Introduction
Machine learning is a modern task in data science that uses observed data
values to model and predict data. It takes advantage of having observed data
available, but what should be done when observed data cannot be obtained? A
common practice is to use predicted values when observed values are
unavailable, but without any corrections we inevitably run into issues such
as deflated standard errors, bias, and inflated false positive rates.

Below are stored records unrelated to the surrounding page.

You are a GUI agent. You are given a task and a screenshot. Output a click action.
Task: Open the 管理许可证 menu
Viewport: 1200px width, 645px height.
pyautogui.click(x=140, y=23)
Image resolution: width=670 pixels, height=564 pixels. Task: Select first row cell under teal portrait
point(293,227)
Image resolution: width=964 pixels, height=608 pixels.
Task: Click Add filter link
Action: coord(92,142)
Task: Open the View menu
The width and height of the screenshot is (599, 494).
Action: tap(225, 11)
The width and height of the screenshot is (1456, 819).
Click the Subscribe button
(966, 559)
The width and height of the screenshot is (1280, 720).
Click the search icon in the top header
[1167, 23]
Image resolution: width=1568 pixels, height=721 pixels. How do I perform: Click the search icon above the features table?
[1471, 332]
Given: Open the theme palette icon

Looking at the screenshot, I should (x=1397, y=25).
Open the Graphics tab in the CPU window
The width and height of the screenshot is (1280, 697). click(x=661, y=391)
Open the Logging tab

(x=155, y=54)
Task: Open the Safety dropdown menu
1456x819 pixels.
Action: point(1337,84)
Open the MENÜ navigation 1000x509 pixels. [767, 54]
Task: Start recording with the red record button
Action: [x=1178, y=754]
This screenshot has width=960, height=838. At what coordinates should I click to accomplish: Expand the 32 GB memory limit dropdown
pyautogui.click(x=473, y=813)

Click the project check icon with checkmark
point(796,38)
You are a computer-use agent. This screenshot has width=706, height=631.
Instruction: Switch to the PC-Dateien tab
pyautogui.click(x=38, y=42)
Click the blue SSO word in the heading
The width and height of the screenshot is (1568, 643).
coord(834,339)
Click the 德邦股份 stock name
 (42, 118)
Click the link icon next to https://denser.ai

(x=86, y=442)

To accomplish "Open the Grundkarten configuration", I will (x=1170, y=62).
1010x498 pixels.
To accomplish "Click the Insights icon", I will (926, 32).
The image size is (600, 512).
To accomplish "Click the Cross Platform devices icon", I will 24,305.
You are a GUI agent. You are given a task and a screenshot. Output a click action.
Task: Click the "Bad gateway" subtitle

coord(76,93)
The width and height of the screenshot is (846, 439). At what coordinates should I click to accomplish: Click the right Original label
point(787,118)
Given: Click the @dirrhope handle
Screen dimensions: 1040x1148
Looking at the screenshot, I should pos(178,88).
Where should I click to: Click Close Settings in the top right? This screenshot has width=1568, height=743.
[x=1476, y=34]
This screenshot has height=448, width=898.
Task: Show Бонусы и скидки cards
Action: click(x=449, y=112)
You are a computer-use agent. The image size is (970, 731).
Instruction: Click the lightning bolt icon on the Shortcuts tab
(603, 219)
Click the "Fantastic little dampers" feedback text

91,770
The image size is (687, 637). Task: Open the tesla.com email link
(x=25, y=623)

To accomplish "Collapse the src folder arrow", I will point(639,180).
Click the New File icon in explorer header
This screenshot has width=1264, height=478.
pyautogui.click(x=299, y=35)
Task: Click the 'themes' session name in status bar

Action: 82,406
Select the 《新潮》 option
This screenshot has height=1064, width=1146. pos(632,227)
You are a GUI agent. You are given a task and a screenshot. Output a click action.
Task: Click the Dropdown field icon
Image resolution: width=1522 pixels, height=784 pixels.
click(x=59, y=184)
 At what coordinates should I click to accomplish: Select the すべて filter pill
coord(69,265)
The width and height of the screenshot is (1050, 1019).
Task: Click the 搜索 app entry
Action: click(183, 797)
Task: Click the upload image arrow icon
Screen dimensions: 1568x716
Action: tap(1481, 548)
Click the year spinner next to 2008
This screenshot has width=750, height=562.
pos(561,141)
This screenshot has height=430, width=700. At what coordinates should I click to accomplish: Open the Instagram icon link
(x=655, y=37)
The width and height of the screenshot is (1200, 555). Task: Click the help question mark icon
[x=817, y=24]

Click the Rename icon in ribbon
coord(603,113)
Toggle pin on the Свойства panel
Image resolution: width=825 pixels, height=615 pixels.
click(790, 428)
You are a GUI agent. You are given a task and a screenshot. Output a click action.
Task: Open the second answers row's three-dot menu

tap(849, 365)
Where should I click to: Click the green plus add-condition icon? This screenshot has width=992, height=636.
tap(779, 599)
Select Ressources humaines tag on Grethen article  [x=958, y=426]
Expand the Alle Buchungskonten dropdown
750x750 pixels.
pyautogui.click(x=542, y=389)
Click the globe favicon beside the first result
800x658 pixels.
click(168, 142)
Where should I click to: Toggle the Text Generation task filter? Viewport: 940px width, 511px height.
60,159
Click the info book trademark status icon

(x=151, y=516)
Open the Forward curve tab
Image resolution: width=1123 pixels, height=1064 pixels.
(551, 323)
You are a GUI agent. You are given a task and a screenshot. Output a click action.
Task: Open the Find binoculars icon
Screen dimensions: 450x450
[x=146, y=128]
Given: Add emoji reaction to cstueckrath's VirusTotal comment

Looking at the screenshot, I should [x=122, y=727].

Wang et al. proposes a method to correct inference done on predicted
outcomes-which they name post-prediction inference, or postpi-in Methods for
correcting inference based on outcomes predicted by machine learning. This
statistical technique takes advantage of the standard structure for machine
learning and uses bootstrapping to correct statistical error using predicted
values in place of observed values.
We are exploring the applicability of Wang et al.'s postpi bootstrapping
technique on political data-that is, on political twitter posts. Our project
will be investigating what kinds of phrases or words in a tweet will strongly
indicate a person's political alignment, in the context of US politics. By
doing so, we can simultaneously test how the bootstrap post-prediction
inference approach interacts with Natural Language Processing models and how
this method can be generally applicable towards analyses in political science.
Methodology
The postpi bootstrap approach by Wang et al. is a method that aims to correct inference in studies that use predicted outcomes in lieu of observed outcomes. It is effective due to its simplicity-this approach is not dependent on deriving the first principles of the prediction model, so we are free to focus on accuracy without worrying about the impact of the complexity of the model on the bootstrap approach. The reason why it is not dependent is because this approach utilizes an easily generalizable and low-dimensional relationship between observed and predicted outcomes.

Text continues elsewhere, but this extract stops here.